* _Exercise objective_
An exact reproduction of the data below is the required answer.

Items from a dataset:
-----
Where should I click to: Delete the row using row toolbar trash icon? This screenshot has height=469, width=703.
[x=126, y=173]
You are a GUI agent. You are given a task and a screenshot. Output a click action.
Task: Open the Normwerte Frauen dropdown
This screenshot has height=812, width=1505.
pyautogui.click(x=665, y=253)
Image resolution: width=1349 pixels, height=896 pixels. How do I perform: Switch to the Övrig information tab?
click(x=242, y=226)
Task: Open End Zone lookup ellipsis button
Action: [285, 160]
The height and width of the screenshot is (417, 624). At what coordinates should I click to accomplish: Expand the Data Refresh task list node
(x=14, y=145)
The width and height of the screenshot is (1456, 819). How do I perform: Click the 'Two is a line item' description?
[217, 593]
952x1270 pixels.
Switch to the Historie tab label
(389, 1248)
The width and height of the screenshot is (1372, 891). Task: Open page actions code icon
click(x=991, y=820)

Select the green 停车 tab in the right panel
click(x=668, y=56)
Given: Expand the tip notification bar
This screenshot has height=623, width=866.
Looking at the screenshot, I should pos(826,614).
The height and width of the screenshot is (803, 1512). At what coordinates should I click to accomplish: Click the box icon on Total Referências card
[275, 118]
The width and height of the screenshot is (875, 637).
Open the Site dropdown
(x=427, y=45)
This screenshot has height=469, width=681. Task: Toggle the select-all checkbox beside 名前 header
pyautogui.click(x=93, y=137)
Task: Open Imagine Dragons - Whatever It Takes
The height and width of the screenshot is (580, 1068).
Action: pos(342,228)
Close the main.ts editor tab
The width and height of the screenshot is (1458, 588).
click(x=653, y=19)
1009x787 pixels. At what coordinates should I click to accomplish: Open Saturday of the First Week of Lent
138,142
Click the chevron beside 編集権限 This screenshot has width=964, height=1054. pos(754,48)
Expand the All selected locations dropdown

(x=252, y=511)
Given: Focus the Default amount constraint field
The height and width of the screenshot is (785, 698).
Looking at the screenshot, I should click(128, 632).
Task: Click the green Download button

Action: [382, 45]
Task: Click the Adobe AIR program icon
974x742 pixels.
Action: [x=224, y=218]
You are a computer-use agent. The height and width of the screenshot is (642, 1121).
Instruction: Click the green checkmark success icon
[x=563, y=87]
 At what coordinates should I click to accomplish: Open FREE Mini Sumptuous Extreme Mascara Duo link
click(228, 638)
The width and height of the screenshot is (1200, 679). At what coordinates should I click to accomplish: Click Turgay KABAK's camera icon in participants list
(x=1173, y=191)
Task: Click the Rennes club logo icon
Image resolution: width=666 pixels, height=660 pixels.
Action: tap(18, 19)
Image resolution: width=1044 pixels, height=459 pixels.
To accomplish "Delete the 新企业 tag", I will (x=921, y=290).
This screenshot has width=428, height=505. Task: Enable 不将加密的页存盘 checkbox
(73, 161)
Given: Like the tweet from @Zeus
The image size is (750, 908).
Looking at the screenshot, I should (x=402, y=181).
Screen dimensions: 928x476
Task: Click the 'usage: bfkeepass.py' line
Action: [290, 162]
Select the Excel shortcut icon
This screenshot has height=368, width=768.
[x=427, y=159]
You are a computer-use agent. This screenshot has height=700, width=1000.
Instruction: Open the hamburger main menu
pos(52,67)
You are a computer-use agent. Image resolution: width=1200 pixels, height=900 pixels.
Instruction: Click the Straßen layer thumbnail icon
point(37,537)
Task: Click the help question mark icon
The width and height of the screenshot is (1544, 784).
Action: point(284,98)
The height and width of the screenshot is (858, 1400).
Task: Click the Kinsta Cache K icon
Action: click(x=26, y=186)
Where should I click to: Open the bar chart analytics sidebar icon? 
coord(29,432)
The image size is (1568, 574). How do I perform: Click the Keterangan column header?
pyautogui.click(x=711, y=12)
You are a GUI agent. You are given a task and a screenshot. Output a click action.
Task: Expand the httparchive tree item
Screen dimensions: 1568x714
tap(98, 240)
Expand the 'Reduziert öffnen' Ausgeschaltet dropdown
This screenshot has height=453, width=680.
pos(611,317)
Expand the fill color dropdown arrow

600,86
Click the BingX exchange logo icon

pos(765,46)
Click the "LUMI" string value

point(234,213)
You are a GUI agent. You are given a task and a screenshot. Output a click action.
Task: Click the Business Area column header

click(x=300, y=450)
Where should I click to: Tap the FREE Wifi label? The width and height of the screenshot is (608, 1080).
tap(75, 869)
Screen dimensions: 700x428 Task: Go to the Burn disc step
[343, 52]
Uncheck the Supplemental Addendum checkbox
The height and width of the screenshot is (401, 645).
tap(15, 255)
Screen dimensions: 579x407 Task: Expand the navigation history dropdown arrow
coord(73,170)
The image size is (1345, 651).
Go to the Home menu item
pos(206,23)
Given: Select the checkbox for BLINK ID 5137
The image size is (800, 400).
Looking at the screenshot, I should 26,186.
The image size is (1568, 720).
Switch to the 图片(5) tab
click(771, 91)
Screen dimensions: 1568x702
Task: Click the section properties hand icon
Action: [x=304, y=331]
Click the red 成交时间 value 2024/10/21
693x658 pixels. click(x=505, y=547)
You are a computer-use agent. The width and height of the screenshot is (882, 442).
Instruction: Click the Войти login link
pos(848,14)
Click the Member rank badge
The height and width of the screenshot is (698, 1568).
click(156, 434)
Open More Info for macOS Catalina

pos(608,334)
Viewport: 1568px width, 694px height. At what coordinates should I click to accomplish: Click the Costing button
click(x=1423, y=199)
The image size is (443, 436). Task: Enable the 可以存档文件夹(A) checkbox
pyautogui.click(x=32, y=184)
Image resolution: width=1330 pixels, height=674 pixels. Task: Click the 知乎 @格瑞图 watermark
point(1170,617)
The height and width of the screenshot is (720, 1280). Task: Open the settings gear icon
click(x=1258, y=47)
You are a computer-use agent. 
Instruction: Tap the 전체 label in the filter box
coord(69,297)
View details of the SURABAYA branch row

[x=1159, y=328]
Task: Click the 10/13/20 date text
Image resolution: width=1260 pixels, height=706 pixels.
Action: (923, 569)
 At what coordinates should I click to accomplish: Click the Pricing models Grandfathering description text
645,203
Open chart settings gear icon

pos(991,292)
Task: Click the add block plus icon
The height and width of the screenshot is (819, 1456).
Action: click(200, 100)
-----
* _Output of the task_
Where should I click to: Delete the row using row toolbar trash icon? This screenshot has height=469, width=703.
[x=126, y=173]
You are a GUI agent. You are given a task and a screenshot. Output a click action.
Task: Open the Normwerte Frauen dropdown
This screenshot has height=812, width=1505.
pyautogui.click(x=665, y=253)
Image resolution: width=1349 pixels, height=896 pixels. How do I perform: Switch to the Övrig information tab?
click(x=242, y=226)
Task: Open End Zone lookup ellipsis button
Action: [285, 160]
The height and width of the screenshot is (417, 624). At what coordinates should I click to accomplish: Expand the Data Refresh task list node
(x=14, y=145)
The width and height of the screenshot is (1456, 819). How do I perform: Click the 'Two is a line item' description?
[217, 593]
952x1270 pixels.
Switch to the Historie tab label
(389, 1248)
The width and height of the screenshot is (1372, 891). Task: Open page actions code icon
click(x=991, y=820)

Select the green 停车 tab in the right panel
click(x=668, y=56)
Given: Expand the tip notification bar
This screenshot has height=623, width=866.
Looking at the screenshot, I should pos(826,614).
The height and width of the screenshot is (803, 1512). At what coordinates should I click to accomplish: Click the box icon on Total Referências card
[275, 118]
The width and height of the screenshot is (875, 637).
Open the Site dropdown
(x=427, y=45)
This screenshot has height=469, width=681. Task: Toggle the select-all checkbox beside 名前 header
pyautogui.click(x=93, y=137)
Task: Open Imagine Dragons - Whatever It Takes
The height and width of the screenshot is (580, 1068).
Action: pos(342,228)
Close the main.ts editor tab
The width and height of the screenshot is (1458, 588).
click(x=653, y=19)
1009x787 pixels. At what coordinates should I click to accomplish: Open Saturday of the First Week of Lent
138,142
Click the chevron beside 編集権限 This screenshot has width=964, height=1054. pos(754,48)
Expand the All selected locations dropdown

(x=252, y=511)
Given: Focus the Default amount constraint field
The height and width of the screenshot is (785, 698).
Looking at the screenshot, I should click(128, 632).
Task: Click the green Download button

Action: [382, 45]
Task: Click the Adobe AIR program icon
974x742 pixels.
Action: [x=224, y=218]
You are a computer-use agent. The height and width of the screenshot is (642, 1121).
Instruction: Click the green checkmark success icon
[x=563, y=87]
 At what coordinates should I click to accomplish: Open FREE Mini Sumptuous Extreme Mascara Duo link
click(228, 638)
The width and height of the screenshot is (1200, 679). At what coordinates should I click to accomplish: Click Turgay KABAK's camera icon in participants list
(x=1173, y=191)
Task: Click the Rennes club logo icon
Image resolution: width=666 pixels, height=660 pixels.
Action: tap(18, 19)
Image resolution: width=1044 pixels, height=459 pixels.
To accomplish "Delete the 新企业 tag", I will (x=921, y=290).
This screenshot has width=428, height=505. Task: Enable 不将加密的页存盘 checkbox
(73, 161)
Given: Like the tweet from @Zeus
The image size is (750, 908).
Looking at the screenshot, I should (x=402, y=181).
Screen dimensions: 928x476
Task: Click the 'usage: bfkeepass.py' line
Action: [290, 162]
Select the Excel shortcut icon
This screenshot has height=368, width=768.
[x=427, y=159]
You are a computer-use agent. This screenshot has height=700, width=1000.
Instruction: Open the hamburger main menu
pos(52,67)
You are a computer-use agent. Image resolution: width=1200 pixels, height=900 pixels.
Instruction: Click the Straßen layer thumbnail icon
point(37,537)
Task: Click the help question mark icon
The width and height of the screenshot is (1544, 784).
Action: point(284,98)
The height and width of the screenshot is (858, 1400).
Task: Click the Kinsta Cache K icon
Action: click(x=26, y=186)
Where should I click to: Open the bar chart analytics sidebar icon? 
coord(29,432)
The image size is (1568, 574). How do I perform: Click the Keterangan column header?
pyautogui.click(x=711, y=12)
You are a GUI agent. You are given a task and a screenshot. Output a click action.
Task: Expand the httparchive tree item
Screen dimensions: 1568x714
tap(98, 240)
Expand the 'Reduziert öffnen' Ausgeschaltet dropdown
This screenshot has height=453, width=680.
pos(611,317)
Expand the fill color dropdown arrow

600,86
Click the BingX exchange logo icon

pos(765,46)
Click the "LUMI" string value

point(234,213)
You are a GUI agent. You are given a task and a screenshot. Output a click action.
Task: Click the Business Area column header

click(x=300, y=450)
Where should I click to: Tap the FREE Wifi label? The width and height of the screenshot is (608, 1080).
tap(75, 869)
Screen dimensions: 700x428 Task: Go to the Burn disc step
[343, 52]
Uncheck the Supplemental Addendum checkbox
The height and width of the screenshot is (401, 645).
tap(15, 255)
Screen dimensions: 579x407 Task: Expand the navigation history dropdown arrow
coord(73,170)
The image size is (1345, 651).
Go to the Home menu item
pos(206,23)
Given: Select the checkbox for BLINK ID 5137
The image size is (800, 400).
Looking at the screenshot, I should 26,186.
The image size is (1568, 720).
Switch to the 图片(5) tab
click(771, 91)
Screen dimensions: 1568x702
Task: Click the section properties hand icon
Action: [x=304, y=331]
Click the red 成交时间 value 2024/10/21
693x658 pixels. click(x=505, y=547)
You are a computer-use agent. The width and height of the screenshot is (882, 442).
Instruction: Click the Войти login link
pos(848,14)
Click the Member rank badge
The height and width of the screenshot is (698, 1568).
click(156, 434)
Open More Info for macOS Catalina

pos(608,334)
Viewport: 1568px width, 694px height. At what coordinates should I click to accomplish: Click the Costing button
click(x=1423, y=199)
The image size is (443, 436). Task: Enable the 可以存档文件夹(A) checkbox
pyautogui.click(x=32, y=184)
Image resolution: width=1330 pixels, height=674 pixels. Task: Click the 知乎 @格瑞图 watermark
point(1170,617)
The height and width of the screenshot is (720, 1280). Task: Open the settings gear icon
click(x=1258, y=47)
You are a computer-use agent. 
Instruction: Tap the 전체 label in the filter box
coord(69,297)
View details of the SURABAYA branch row

[x=1159, y=328]
Task: Click the 10/13/20 date text
Image resolution: width=1260 pixels, height=706 pixels.
Action: (923, 569)
 At what coordinates should I click to accomplish: Click the Pricing models Grandfathering description text
645,203
Open chart settings gear icon

pos(991,292)
Task: Click the add block plus icon
The height and width of the screenshot is (819, 1456).
Action: click(200, 100)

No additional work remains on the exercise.